I have traced the phrase as far back as Shelley, who wrote:
I am the daughter of Earth and Water,
And the nursling of the sky . . .
. . . the winds and sunbeams with their
Build up the blue dome of air.
Easter Sunday morning is the one occasion of the year when my family and I become blue-domers, getting up before dawn to watch the sun slip above the horizon on the east coast of England. This time, of course, we had to make do with being grey-domers, since nothing was going to penetrate the mist and cloud. We drew a sun in the sand, played hide-and-seek among the beach huts, and walked back home to eat Easter eggs.

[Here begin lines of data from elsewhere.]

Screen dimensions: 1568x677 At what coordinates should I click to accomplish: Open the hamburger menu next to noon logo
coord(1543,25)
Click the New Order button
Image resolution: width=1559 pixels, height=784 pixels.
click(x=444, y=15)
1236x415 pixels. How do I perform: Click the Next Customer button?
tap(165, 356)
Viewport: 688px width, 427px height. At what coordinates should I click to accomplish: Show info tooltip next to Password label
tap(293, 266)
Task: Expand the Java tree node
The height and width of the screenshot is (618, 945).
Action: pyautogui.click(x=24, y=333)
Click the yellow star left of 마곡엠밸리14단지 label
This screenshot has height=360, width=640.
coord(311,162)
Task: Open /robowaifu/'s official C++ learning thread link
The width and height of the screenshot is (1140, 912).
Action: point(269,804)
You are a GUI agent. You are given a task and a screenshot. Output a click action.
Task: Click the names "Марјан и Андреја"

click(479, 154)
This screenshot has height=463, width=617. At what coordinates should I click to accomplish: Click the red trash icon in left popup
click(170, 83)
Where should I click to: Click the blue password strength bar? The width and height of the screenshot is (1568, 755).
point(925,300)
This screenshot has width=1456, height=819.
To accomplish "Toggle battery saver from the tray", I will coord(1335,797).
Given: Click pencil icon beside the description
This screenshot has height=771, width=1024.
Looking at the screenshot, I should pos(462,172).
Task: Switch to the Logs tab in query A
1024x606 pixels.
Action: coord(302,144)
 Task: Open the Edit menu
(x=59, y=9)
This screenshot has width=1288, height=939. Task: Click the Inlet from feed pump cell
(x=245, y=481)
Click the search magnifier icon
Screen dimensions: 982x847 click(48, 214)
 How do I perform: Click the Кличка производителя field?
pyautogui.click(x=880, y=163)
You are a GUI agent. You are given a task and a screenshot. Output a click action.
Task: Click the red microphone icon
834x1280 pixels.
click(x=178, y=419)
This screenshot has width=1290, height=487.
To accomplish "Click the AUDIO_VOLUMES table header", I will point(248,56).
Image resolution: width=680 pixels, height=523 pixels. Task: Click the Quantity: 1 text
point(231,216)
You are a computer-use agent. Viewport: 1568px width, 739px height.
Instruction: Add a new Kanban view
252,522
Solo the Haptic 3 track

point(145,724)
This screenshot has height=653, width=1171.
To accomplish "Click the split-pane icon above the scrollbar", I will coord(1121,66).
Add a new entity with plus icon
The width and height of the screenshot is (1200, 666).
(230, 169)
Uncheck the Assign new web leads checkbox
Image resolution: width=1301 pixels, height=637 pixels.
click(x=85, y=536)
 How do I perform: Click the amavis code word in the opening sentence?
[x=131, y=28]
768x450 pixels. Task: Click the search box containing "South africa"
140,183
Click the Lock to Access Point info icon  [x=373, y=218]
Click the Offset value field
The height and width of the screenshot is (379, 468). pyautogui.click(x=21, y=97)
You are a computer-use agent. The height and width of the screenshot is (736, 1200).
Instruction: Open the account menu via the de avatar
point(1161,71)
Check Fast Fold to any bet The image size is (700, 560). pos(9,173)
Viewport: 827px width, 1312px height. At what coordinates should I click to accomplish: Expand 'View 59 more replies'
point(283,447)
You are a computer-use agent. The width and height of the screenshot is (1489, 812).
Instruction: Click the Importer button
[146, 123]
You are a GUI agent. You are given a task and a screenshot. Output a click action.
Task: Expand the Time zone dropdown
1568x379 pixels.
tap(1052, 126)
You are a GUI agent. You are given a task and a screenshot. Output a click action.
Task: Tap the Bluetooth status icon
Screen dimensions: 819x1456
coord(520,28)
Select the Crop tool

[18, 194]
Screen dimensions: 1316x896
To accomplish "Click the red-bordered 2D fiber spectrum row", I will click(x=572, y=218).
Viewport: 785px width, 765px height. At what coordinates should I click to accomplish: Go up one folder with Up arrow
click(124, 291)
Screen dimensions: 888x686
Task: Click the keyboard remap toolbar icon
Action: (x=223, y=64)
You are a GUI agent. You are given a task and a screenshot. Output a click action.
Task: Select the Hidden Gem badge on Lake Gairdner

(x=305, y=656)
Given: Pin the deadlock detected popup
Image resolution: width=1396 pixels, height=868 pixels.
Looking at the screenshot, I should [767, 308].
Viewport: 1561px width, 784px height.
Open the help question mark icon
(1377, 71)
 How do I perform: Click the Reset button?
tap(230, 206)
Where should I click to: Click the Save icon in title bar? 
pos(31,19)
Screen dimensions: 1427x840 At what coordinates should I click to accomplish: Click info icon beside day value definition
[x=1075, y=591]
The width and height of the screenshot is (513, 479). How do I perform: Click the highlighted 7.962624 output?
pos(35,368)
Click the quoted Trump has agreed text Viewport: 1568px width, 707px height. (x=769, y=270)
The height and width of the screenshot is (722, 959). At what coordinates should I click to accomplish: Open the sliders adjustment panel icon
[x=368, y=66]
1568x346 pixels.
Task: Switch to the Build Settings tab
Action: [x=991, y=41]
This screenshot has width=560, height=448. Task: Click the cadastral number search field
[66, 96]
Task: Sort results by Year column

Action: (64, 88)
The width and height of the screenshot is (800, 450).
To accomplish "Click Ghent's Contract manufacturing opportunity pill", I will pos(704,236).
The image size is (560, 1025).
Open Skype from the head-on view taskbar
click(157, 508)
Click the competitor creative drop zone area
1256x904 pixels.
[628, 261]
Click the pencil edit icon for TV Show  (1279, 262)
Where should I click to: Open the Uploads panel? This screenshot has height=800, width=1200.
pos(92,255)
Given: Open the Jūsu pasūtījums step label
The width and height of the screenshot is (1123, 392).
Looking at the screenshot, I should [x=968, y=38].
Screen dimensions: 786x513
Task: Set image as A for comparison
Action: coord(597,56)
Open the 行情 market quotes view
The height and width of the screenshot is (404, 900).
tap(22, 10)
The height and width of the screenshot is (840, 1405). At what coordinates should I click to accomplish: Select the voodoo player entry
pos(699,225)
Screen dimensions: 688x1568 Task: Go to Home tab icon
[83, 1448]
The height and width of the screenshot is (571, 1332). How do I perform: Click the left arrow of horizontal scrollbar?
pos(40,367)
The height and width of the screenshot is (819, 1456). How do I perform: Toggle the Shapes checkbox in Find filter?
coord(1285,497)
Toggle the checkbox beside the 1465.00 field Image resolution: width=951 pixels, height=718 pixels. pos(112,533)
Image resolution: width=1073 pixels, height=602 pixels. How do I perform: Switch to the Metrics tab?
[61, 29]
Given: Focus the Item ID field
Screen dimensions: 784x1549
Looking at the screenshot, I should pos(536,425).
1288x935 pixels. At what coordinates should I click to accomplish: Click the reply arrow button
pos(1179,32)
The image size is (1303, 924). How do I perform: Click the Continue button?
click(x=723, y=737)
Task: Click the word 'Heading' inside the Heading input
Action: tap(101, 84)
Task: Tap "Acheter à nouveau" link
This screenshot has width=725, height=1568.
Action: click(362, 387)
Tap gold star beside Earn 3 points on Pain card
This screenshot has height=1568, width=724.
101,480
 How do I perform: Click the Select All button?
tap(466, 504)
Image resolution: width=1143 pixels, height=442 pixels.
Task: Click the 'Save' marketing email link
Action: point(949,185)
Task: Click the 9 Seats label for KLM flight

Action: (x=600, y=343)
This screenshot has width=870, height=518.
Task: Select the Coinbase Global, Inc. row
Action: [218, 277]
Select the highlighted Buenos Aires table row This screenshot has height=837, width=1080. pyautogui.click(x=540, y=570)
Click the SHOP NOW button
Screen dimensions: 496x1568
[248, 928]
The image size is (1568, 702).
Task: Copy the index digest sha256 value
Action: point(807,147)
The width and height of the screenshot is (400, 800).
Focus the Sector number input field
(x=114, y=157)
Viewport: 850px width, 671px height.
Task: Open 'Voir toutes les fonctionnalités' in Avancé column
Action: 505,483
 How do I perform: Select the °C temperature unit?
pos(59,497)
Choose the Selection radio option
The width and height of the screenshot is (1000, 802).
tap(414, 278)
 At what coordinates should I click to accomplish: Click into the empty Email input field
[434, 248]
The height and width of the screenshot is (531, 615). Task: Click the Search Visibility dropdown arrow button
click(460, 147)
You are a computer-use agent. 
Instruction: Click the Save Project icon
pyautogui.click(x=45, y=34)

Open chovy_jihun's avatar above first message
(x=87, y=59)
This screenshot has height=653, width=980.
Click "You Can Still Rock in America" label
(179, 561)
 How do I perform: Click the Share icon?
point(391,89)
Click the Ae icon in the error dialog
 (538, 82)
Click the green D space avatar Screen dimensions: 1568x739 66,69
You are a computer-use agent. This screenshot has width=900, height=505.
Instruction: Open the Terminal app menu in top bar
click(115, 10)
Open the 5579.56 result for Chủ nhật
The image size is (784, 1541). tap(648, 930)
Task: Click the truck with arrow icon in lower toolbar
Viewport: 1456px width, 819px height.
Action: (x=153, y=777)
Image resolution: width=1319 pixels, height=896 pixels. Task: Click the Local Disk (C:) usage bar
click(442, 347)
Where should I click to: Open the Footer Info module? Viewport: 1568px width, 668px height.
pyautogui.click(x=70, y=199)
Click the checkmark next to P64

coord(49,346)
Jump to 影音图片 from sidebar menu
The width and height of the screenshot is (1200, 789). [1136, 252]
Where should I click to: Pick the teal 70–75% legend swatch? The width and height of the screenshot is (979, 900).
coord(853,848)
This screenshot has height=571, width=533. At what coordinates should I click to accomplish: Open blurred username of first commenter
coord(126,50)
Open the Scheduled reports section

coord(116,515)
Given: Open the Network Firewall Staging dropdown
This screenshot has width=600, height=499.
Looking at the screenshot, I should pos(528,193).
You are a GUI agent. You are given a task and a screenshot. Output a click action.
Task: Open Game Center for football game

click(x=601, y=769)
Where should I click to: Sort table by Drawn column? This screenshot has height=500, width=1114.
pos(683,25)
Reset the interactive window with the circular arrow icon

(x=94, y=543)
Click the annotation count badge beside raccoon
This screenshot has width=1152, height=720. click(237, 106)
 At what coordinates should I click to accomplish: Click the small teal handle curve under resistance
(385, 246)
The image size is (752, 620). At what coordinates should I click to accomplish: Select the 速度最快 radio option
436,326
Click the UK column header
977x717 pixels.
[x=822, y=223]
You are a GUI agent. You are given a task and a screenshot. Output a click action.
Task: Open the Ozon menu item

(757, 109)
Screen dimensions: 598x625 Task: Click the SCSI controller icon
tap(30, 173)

Further up the beach, a "sunrise service" was just beginning, with a couple of songs, a reading and a sermonette. It was a typical case of Anglicans seeking compromise when no compromise is possible: you can't let people stay in bed till 7 o'clock and then have a sunrise service. The unruly sun rose at 6.25 and that was that.
Christian services, with only a very few, half-baked, exceptions, are held indoors. This is a serious point. The entire evangelistic effort of the Church is devoted to luring new people into its buildings. Out of doors, worshippers feel puny and exposed. Palm Sunday processions, the weekend before Easter, always generate great anxiety: "What if we're seen?"
It is an odd fear for Christians to have, given that they follow a religion born under the blue dome of the Palestinian sky. Although Jesus attended the temple, religiously one presumes, most of the Gospel accounts place him outside, in the hills, in the wilderness, by the beach. He takes a multitude of his followers so far away from shops and houses that they have to be fed by miraculous loaves and fishes. He climbs on a boat when the crowd on the beach becomes too large. When he goes into a house, followers break open the roof in order to lower a sick man down on a stretcher.
The Church, for some reason, takes as its starting-point the scene in the upper room, where Jesus gathered his disciples in private, just before he went to his death. An upper-room sort of faith celebrates the sacred mysteries in semi-secret, drawing the faithful together by emphasising the hostility of the world and the people outside the walls. The only elements allowed to be present are the consecrated ones of bread and wine.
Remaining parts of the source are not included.